I will not be one who regrets not speaking up at this critical juncture of history. The racist, nationalistic, xenophobic rhetoric of Donald Trump and Ted Cruz is too much like that of Hitler to ignore it and hope saner heads will prevail. Trump bragged the other day after his victory in Nevada that he “loves uneducated people.” Of course he does. He is leading a war on critical thinking and shouting down rational, civil discourse verbally and with vulgar, shallow Tweets. His Twitter campaign is brilliant in its strategy. No in depth dialogue can occur when utterances are limited to 140 characters.

A friend and I were discussing in bewilderment yesterday how self-proclaimed Christians can support a candidate who espouses in no uncertain terms blatantly unchristian values. We started listing the values Trump trumpets, and I realized it sounded like a recitation of the 7 Deadly Sins of the Roman Catholic tradition. I double checked the list: greed, lust, wrath, gluttony, pride, envy and sloth/laziness. I’ll give him a pass on the last one, but Mr. Trump certainly seems guilty as sin on the other six. It’s one thing for a secular society to embrace “Greed is Good” as a motto but quite another to allow anger and fear to blind oneself to the crass character of a leading contender to become the most powerful person on the planet. No matter how you feel about any other political or social issue, do you really want someone as volatile and undisciplined as Trump having his finger on the nuclear trigger?

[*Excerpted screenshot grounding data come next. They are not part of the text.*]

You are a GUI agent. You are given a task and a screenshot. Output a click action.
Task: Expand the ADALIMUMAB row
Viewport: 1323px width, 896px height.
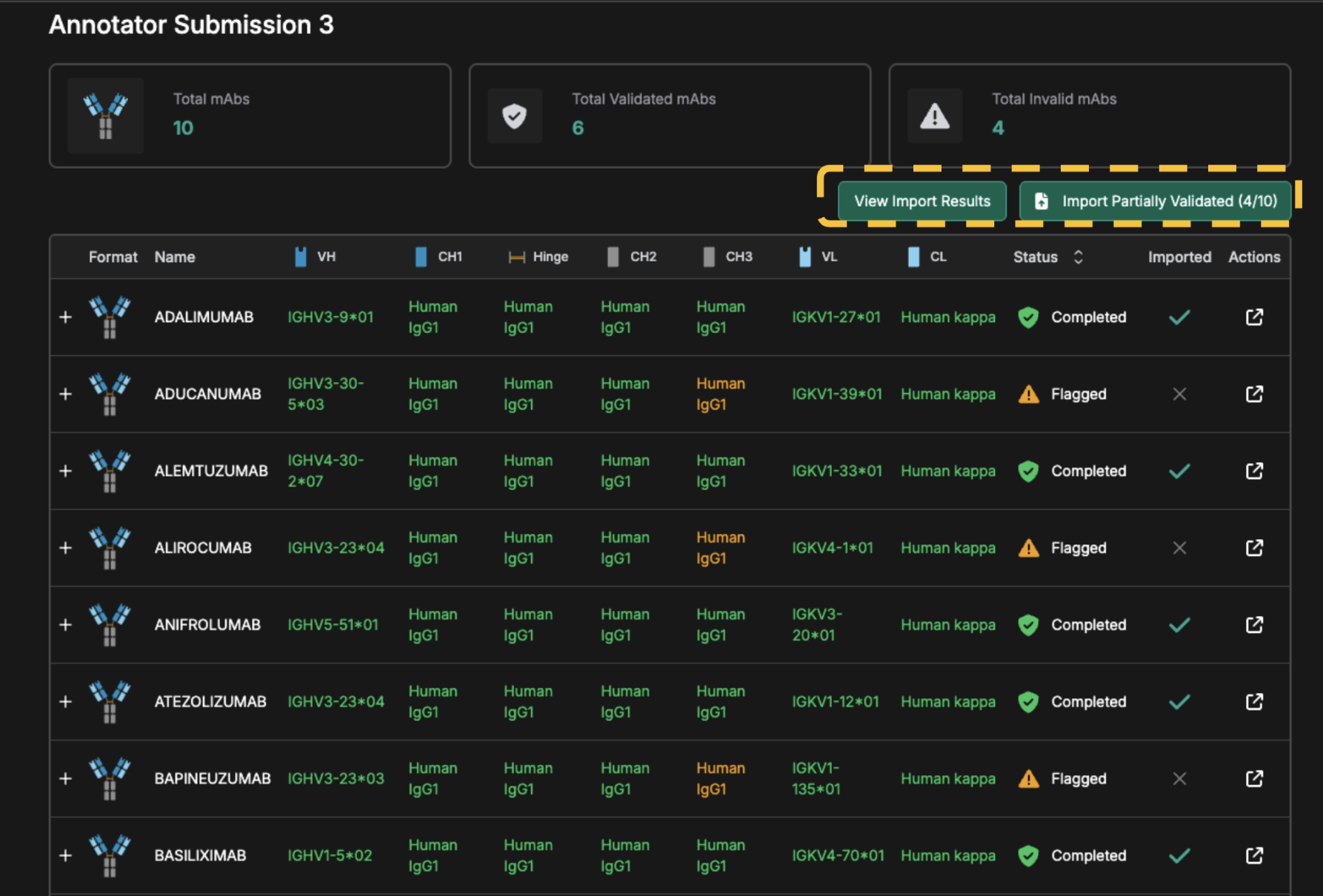tap(66, 317)
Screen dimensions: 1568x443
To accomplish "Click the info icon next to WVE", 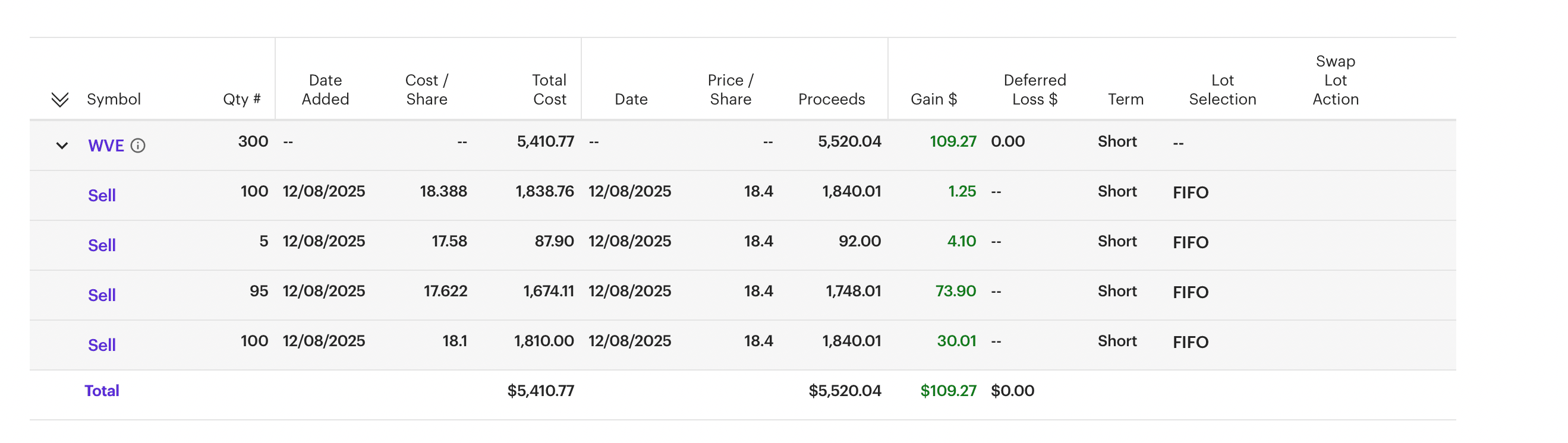I will 138,145.
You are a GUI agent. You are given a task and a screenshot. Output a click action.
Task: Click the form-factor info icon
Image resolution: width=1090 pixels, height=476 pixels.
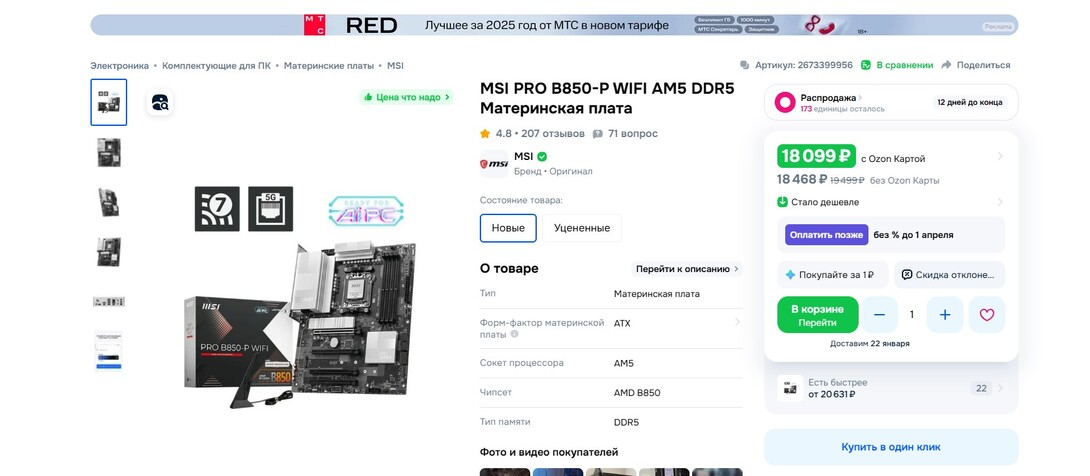click(514, 334)
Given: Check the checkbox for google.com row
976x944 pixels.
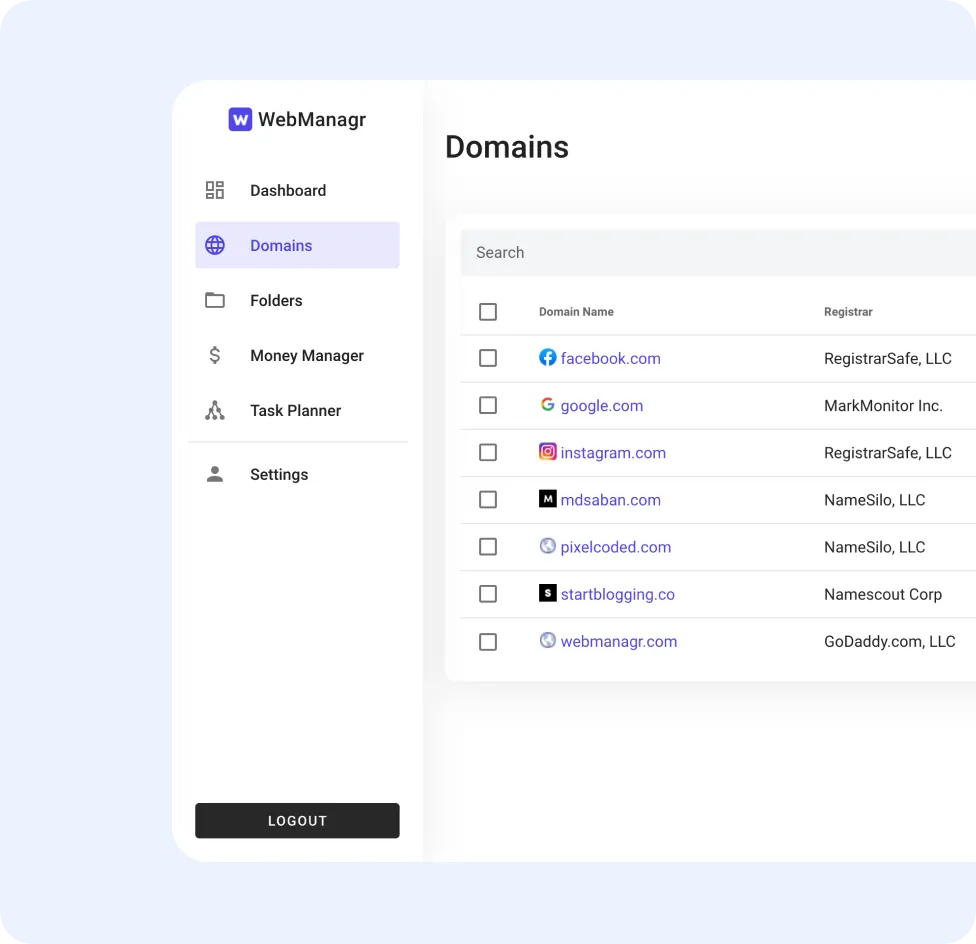Looking at the screenshot, I should click(x=488, y=405).
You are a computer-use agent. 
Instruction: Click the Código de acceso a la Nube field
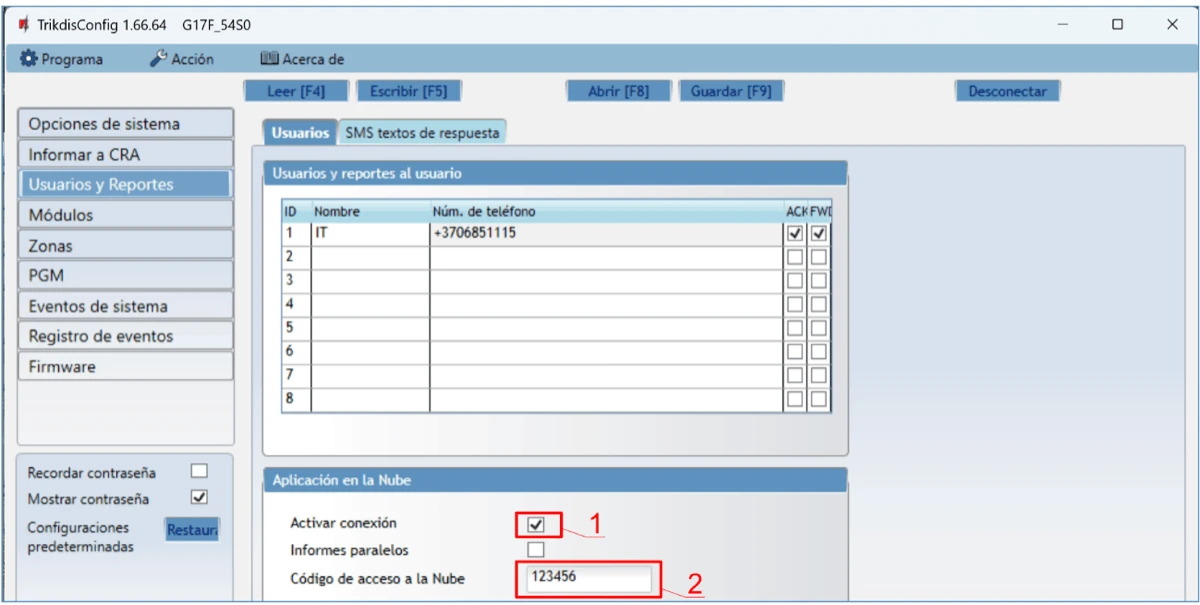585,578
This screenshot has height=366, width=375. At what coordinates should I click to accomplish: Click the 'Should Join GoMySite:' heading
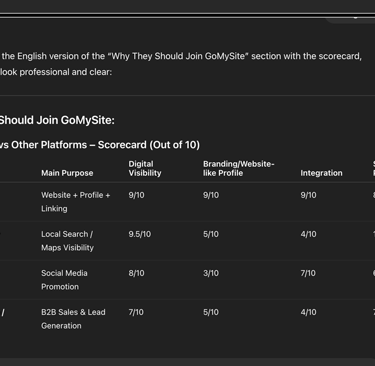coord(57,120)
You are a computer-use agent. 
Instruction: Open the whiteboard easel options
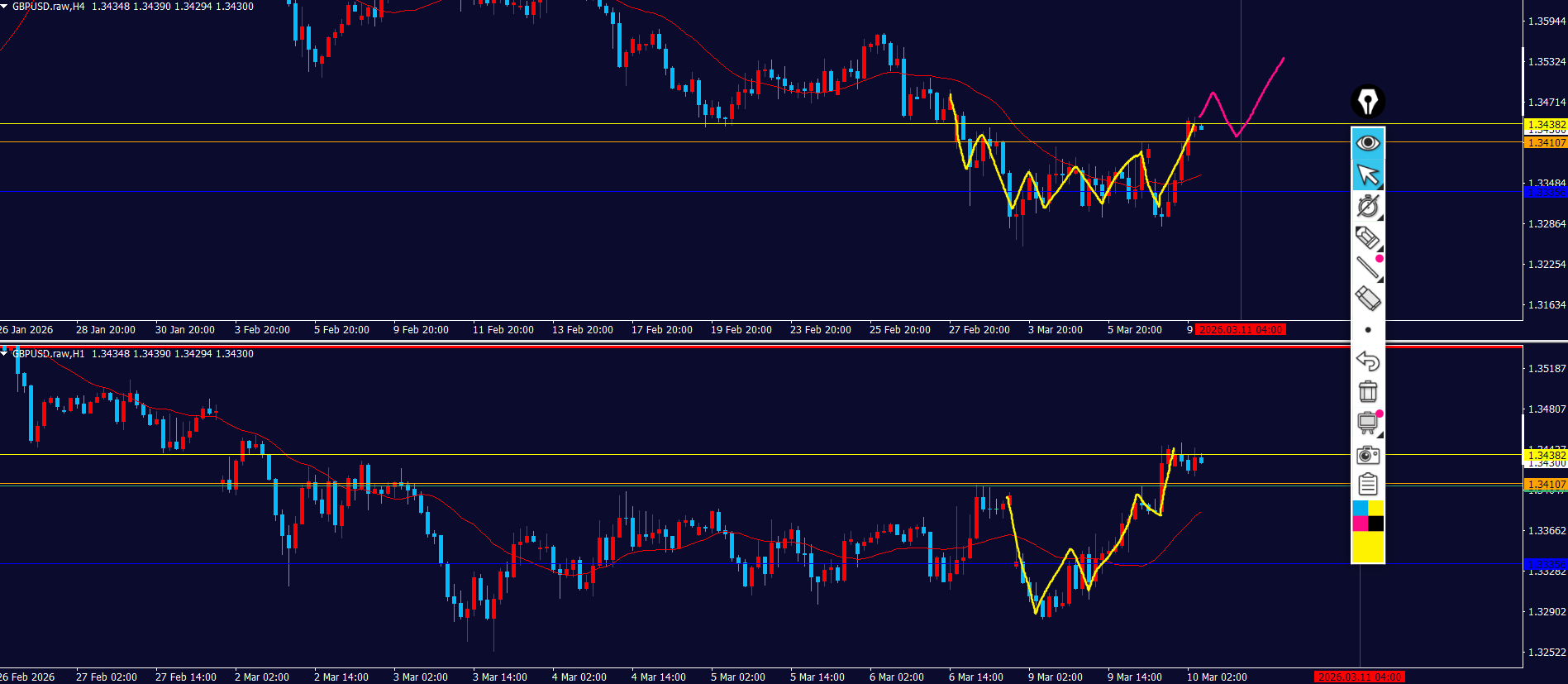(x=1367, y=423)
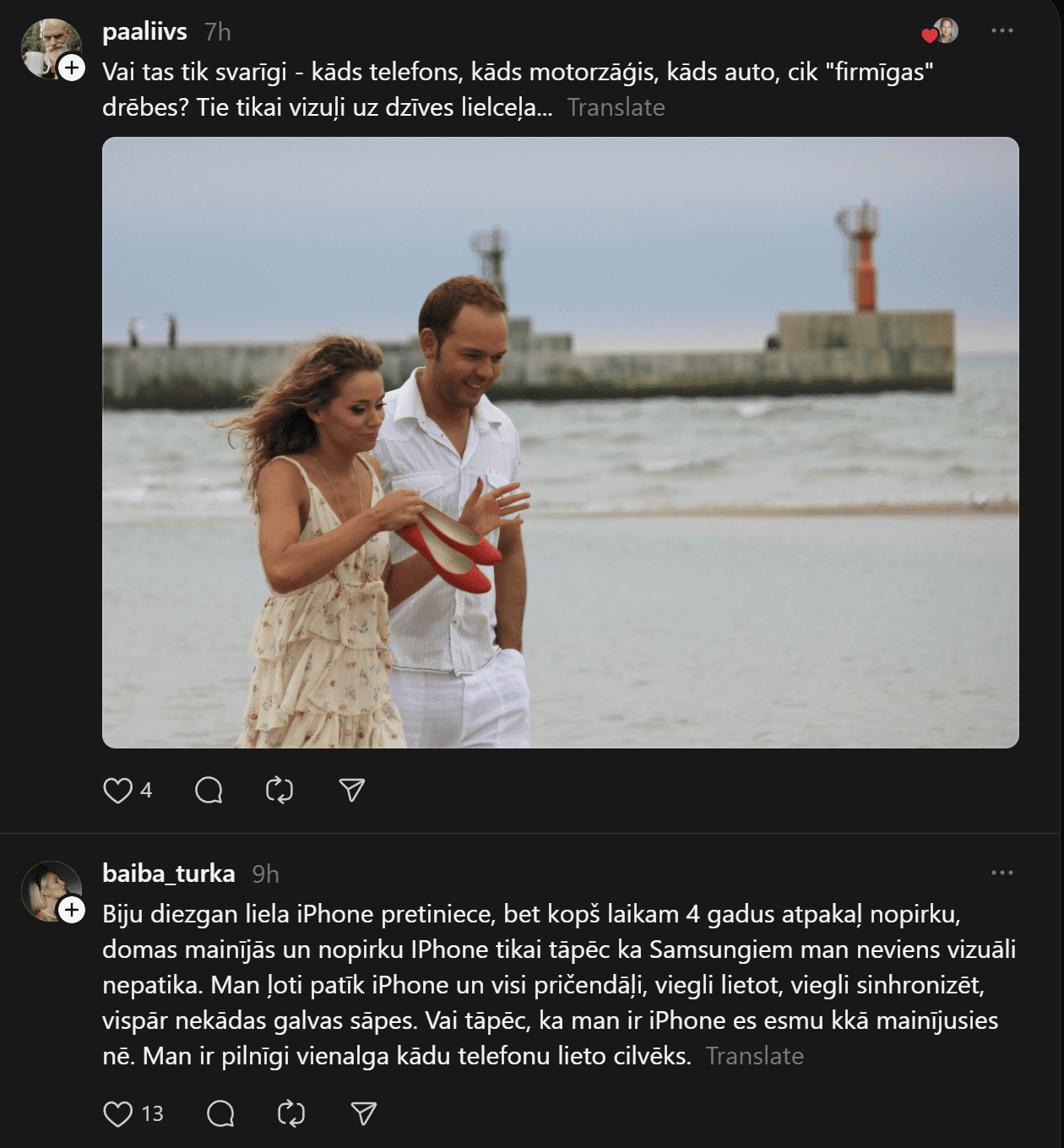The image size is (1064, 1148).
Task: Repost the paaliivs beach photo post
Action: [280, 791]
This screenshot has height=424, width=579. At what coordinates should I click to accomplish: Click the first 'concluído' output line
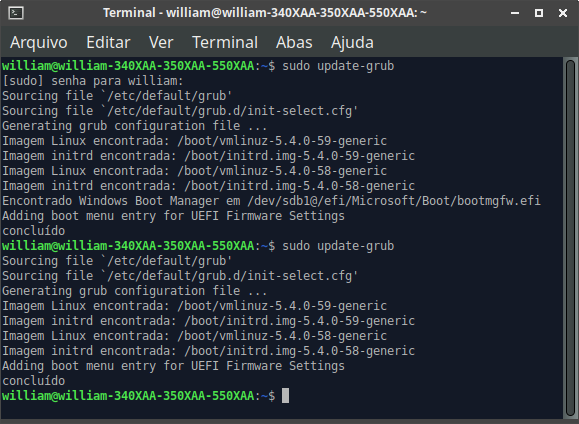click(x=34, y=231)
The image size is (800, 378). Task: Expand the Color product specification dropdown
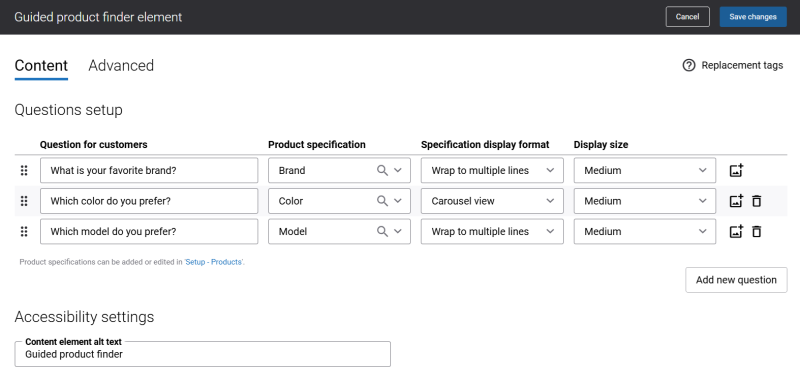click(x=398, y=201)
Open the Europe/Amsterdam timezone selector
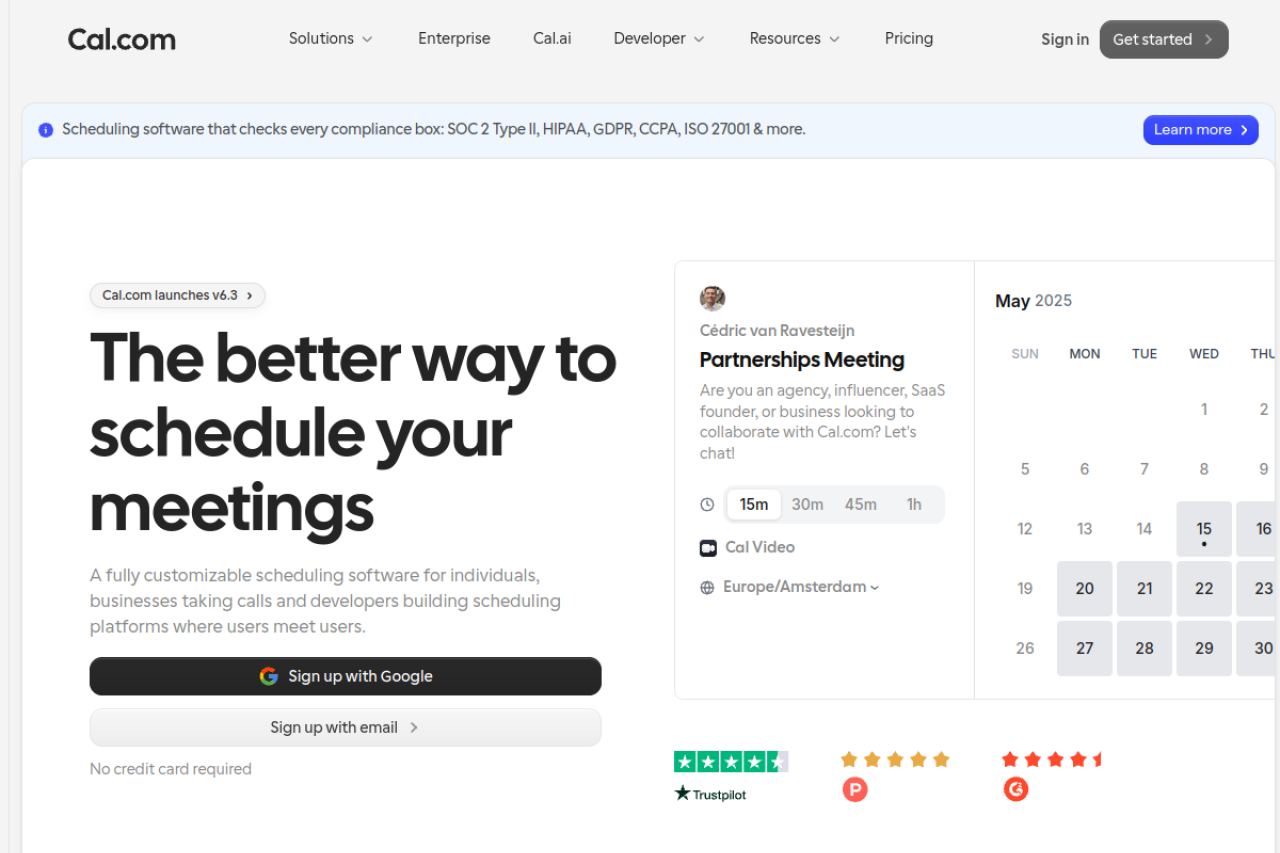1280x853 pixels. [801, 587]
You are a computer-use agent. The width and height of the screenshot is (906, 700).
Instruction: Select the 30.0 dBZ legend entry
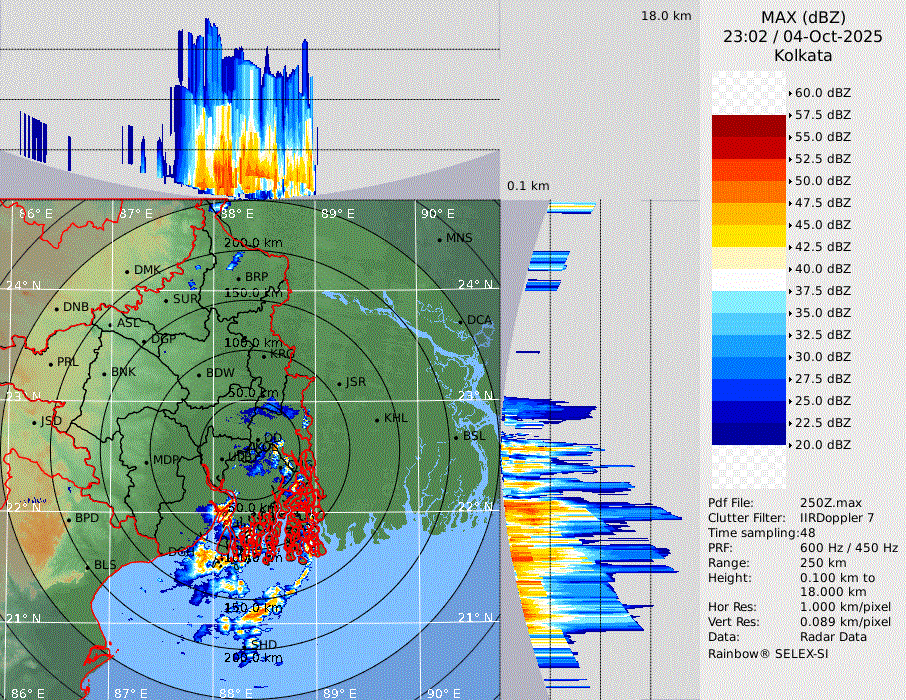[x=822, y=357]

The test for being a Christian is not just claiming the label; it is taking up a cross and following Jesus. As we all make these critical political decisions about the future of our world, let us not confuse what the radical right is peddling with the Christian Gospel. Read the parts of Scripture that say: “Pride goes before destruction and a haughty spirit before a fall” (Proverbs 16:18). “You have heard that it was said, ‘Love your neighbor and hate your enemy.’ But I tell you, love your enemies and pray for those who persecute you” (Matt. 5:43-44). “Those who live by the sword will die by the sword” (Matt. 26:52). “Which commandment is the first of all?” Jesus answered, “The first is, ‘Hear, O Israel: the Lord our God, the Lord is one; you shall love the Lord your God with all your heart, and with all your soul, and with all your mind, and with all your strength.’ The second is this, ‘You shall love your neighbor as yourself.’ There is no other commandment greater than these” (Mark 12:28-31).

These are critical times that call for acts of courage and faith. As tempting as it seems, don’t just seek a “place to hide away” or fail to learn the lessons of history so we are condemned to repeat them. Niemoller waited too long to speak up, but we dare not be silent.